En janvier 2014, le Commissaire a confirmé que la plainte de l’appelant était fondée et a émis des recommandations afin que le BSIF puisse corriger ses manquements. En mars 2015, il a rendu un rapport final indiquant que ses recommandations avaient été mises en œuvre. Jugeant toutefois que le problème n’avait pas été réglé, l’appelant s’est tourné vers la Cour fédérale, qui a rejeté son recours en septembre 2019. Bien qu’il ait pris sa retraite au cours des procédures, l’appelant a tout de même porté sa cause en appel.

La décision de la Cour d’appel fédérale

Ayant conclu que la Cour fédérale avait commis une erreur en interprétant restrictivement l’article 36 (2) de la ''Loi sur les langues officielles'', la Cour d’appel fédérale a fait sa propre analyse de la disposition et du dossier de l’appelant.

La Cour souligne d’abord que « le paragraphe 36 (2) (de la ''Loi sur les langues officielles'') ne vient pas établir un droit absolu pour les employés dans les régions désignées bilingues de travailler en tout temps dans la langue de leur choix » (paragr. 105). En effet, « les employés bilingues doivent, dans une certaine mesure, interagir avec leurs collègues unilingues dans la langue officielle de ces derniers » (paragr. 104).

Elle précise toutefois que « le fardeau des obligations prévues au paragraphe 36 (2) demeure sur les épaules des institutions fédérales qui doivent maximiser les possibilités pour les employés bilingues de travailler dans la langue officielle de leur choix » (paragr. 104).

Selon la Cour, les faits mis en preuve par l’appelant démontrent que le BSIF a manqué à son obligation positive « de créer et de maintenir un milieu de travail propice à l’usage effectif des deux langues officielles, tel qu’exigé par le paragraphe 36 (2) » (paragr. 107). Elle ajoute :

(107) (…) Cette conclusion est notamment appuyée par le fait que (l’appelant) a été obligé de travailler de façon systématique en anglais même s’il devait rédiger ses rapports en français. Elle est appuyée aussi par le fait que seuls les employés bilingues comme (l’appelant) exerçaient la lourde tâche de traduction dans la préparation des rapports destinés au public en vertu de la partie IV de la LLO. Finalement, je note que (le BSIF) a mis beaucoup de temps avant de prendre des mesures pour tenter de remédier à ces problèmes.

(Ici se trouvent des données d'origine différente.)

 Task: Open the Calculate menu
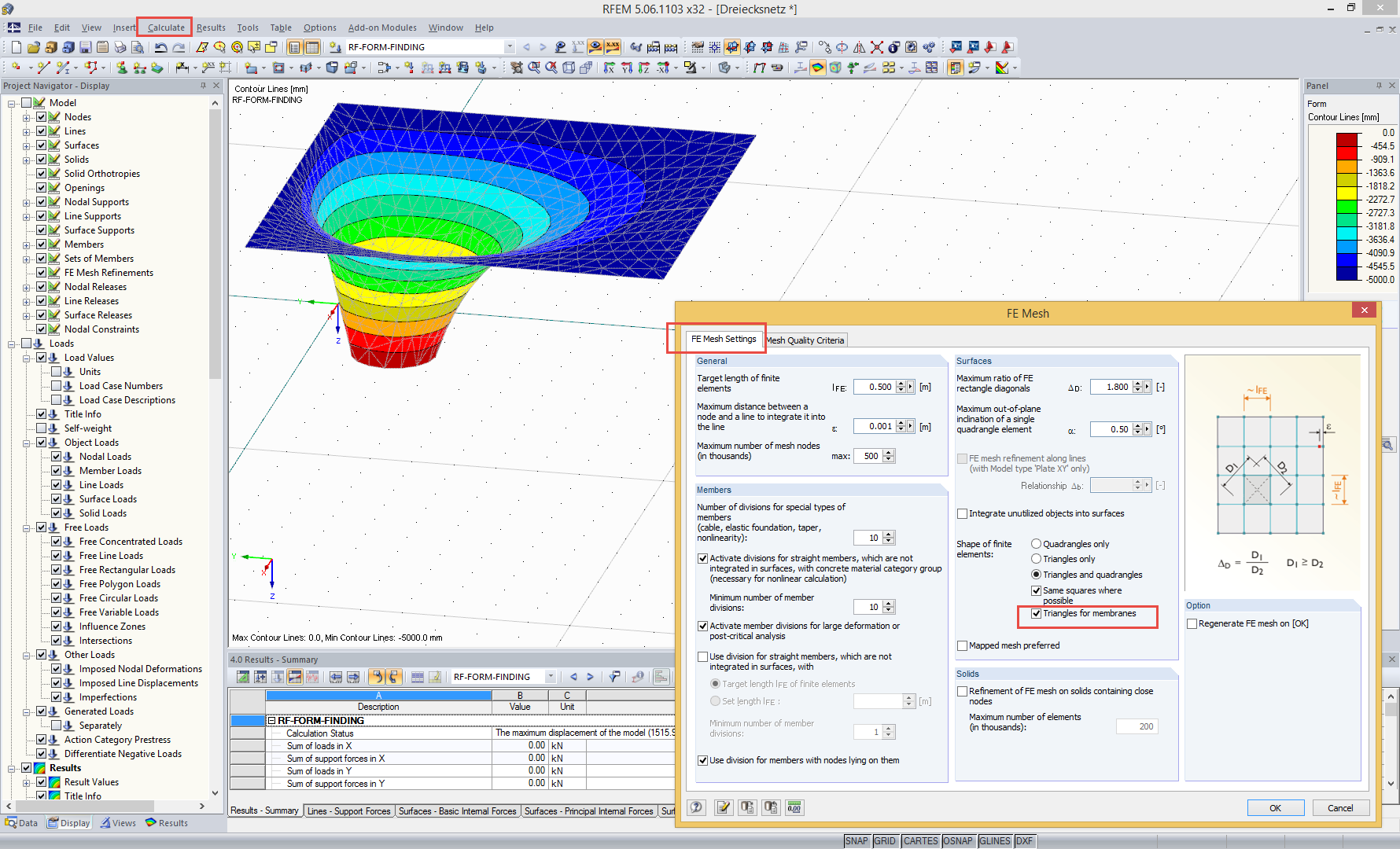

(108) Par ailleurs, le fardeau de la traduction ne devrait jamais reposer entièrement sur l’employé bilingue (…). Un employé bilingue qui occupe le même poste qu’un employé unilingue ne devrait pas être obligé d’agir comme traducteur lors de la préparation de documents destinés au public. La capacité de parler les deux langues officielles ne fait pas en sorte que l’employé bilingue peut automatiquement remplir les fonctions d’un traducteur (…).

(109) (…) Il revient donc à l’institution d’offrir un service de traduction efficace pour outiller et appuyer cet employé bilingue dans l’exécution de ses tâches.»

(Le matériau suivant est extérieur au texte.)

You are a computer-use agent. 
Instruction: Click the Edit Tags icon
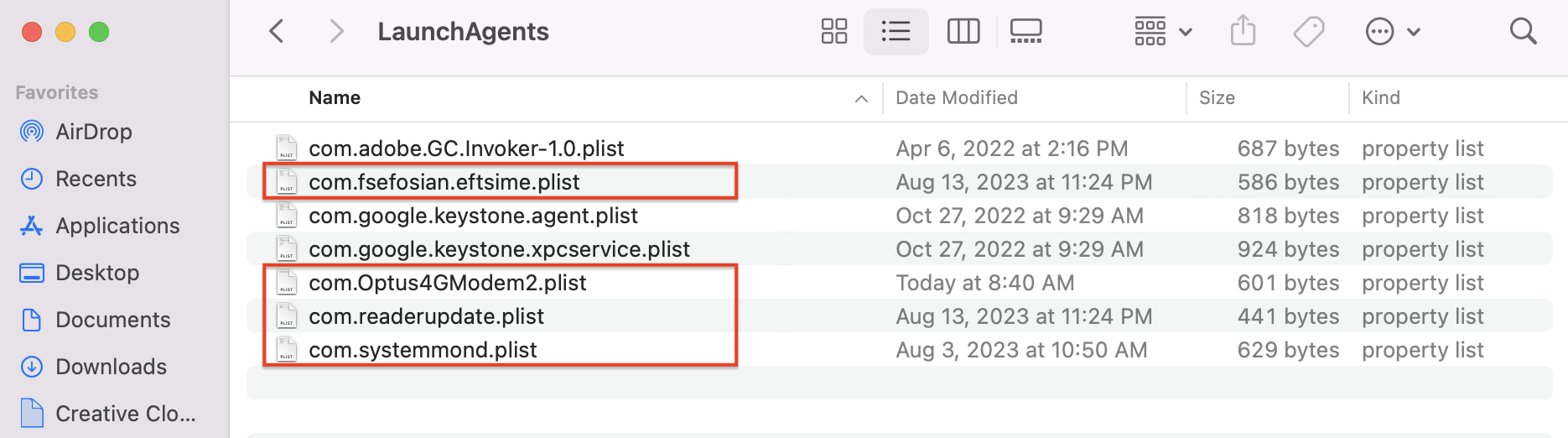1308,32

La Cour a ainsi conclu que la plainte de l’appelant était bien fondée et que le BSIF avait bien manqué à ses obligations linguistiques envers lui.

Conclusion

Bien que la ''Loi sur les langues officielles'' soit en vigueur depuis 1985, il s’agissait de la première fois que la Cour d’appel fédérale était appelée à interpréter l’article 36, qui porte sur les obligations minimales des institutions fédérales en matière de langue du travail dans les régions désignées bilingues.

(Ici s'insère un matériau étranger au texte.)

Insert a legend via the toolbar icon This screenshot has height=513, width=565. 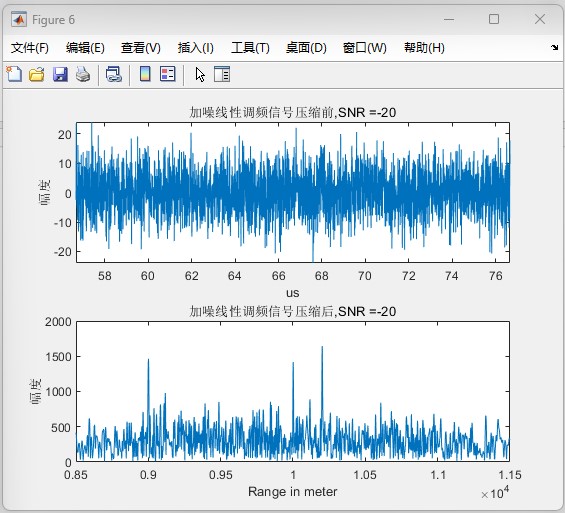tap(168, 74)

Seul le temps nous dira quelle répercussion aura eue cette décision sur le travail en français dans les institutions fédérales.

Références
  • ''Commissaire aux langues officielles du Canada c. Bureau du surintendant des institutions financières'' (C.A.F., 2021-08-04), 2021 CAF 159, SOQUIJ AZ-51786048, 2021EXP-2099, 2021EXPT-1307. À la date de la diffusion, la décision n’avait pas fait l’objet de pourvoi à la Cour suprême du Canada.

  • ''Dionne c. Canada (Bureau du surintendant des institutions financières)'', (C.F., 2019-09-03 (jugement rectifié le 2019-09-20 et le 2019-09-21)), 2019 CF 879, SOQUIJ AZ-51608838, [2019] 4 R.C.F. 541.


Sur l’auteure

Me Dominik Danakas est conseillère juridique à la Société québécoise d’information juridique depuis 2020. Membre du Barreau du Québec depuis 2018, elle se spécialise en relations du travail. L’article a été publié sur le Blogue de SOQUIJ et nous avons eu l’autorisation de le reproduire.